### [Instructions to follow]
Filter the data down to the lines that include the string "settings", and copy each of those lines.

### [Supplied entries]
——————

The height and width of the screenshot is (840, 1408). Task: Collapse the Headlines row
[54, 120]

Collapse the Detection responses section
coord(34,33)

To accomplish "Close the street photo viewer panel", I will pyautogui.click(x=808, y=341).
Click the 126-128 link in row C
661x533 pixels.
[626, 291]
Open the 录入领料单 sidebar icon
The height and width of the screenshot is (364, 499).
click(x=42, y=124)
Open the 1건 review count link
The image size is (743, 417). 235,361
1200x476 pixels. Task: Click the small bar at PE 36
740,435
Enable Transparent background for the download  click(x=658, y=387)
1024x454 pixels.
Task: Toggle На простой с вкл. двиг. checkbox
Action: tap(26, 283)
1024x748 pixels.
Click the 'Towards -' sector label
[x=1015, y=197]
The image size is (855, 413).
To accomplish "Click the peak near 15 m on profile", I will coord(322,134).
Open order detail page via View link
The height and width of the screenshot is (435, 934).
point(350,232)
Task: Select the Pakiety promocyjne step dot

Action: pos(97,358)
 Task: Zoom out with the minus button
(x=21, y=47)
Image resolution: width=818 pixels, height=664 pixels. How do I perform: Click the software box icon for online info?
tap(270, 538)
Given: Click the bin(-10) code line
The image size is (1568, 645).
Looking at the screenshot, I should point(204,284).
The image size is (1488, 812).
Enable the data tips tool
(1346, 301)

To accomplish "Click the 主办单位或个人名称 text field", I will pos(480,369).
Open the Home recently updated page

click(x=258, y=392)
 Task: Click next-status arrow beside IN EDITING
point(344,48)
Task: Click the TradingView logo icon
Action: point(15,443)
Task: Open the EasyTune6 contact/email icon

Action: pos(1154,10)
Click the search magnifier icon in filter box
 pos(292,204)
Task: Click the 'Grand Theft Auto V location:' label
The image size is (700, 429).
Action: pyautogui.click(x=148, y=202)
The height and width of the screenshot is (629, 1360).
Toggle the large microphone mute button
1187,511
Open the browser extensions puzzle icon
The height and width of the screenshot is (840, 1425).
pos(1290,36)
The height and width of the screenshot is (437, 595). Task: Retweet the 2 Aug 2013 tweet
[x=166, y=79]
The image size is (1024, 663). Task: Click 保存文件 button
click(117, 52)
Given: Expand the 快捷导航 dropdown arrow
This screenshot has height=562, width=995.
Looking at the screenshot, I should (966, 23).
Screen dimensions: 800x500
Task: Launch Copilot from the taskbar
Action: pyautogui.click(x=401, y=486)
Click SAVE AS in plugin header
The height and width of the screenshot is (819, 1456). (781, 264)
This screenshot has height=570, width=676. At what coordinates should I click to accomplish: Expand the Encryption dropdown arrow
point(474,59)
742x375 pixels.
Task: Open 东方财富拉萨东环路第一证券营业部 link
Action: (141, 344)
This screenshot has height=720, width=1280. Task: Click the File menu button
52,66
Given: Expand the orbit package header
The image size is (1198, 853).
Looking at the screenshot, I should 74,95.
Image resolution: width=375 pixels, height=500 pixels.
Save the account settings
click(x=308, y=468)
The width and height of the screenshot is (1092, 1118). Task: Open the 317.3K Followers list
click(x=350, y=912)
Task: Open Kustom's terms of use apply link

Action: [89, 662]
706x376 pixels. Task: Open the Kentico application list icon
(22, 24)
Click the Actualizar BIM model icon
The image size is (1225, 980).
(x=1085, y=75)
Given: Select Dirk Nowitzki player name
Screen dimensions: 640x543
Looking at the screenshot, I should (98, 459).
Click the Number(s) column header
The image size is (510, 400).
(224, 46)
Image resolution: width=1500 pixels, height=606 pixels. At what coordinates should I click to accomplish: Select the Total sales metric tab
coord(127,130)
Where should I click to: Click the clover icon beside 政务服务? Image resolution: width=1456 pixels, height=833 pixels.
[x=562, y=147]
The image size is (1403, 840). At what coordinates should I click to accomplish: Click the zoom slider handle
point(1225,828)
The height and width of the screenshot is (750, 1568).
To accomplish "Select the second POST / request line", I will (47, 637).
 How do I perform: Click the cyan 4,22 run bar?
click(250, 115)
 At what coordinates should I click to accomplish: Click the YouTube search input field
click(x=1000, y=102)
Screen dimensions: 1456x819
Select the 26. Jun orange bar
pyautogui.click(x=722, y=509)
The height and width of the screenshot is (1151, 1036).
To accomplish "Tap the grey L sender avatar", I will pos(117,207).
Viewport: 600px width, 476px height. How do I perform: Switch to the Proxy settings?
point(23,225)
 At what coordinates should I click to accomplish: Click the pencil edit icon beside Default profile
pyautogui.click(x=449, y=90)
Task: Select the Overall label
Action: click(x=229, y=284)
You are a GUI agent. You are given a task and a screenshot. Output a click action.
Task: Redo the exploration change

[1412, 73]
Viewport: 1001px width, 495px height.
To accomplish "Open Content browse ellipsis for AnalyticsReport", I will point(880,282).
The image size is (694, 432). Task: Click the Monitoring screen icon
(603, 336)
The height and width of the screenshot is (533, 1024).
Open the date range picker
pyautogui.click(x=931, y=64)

——————

### [Result]
Save the account settings
Viewport: 600px width, 476px height. How do I perform: Switch to the Proxy settings?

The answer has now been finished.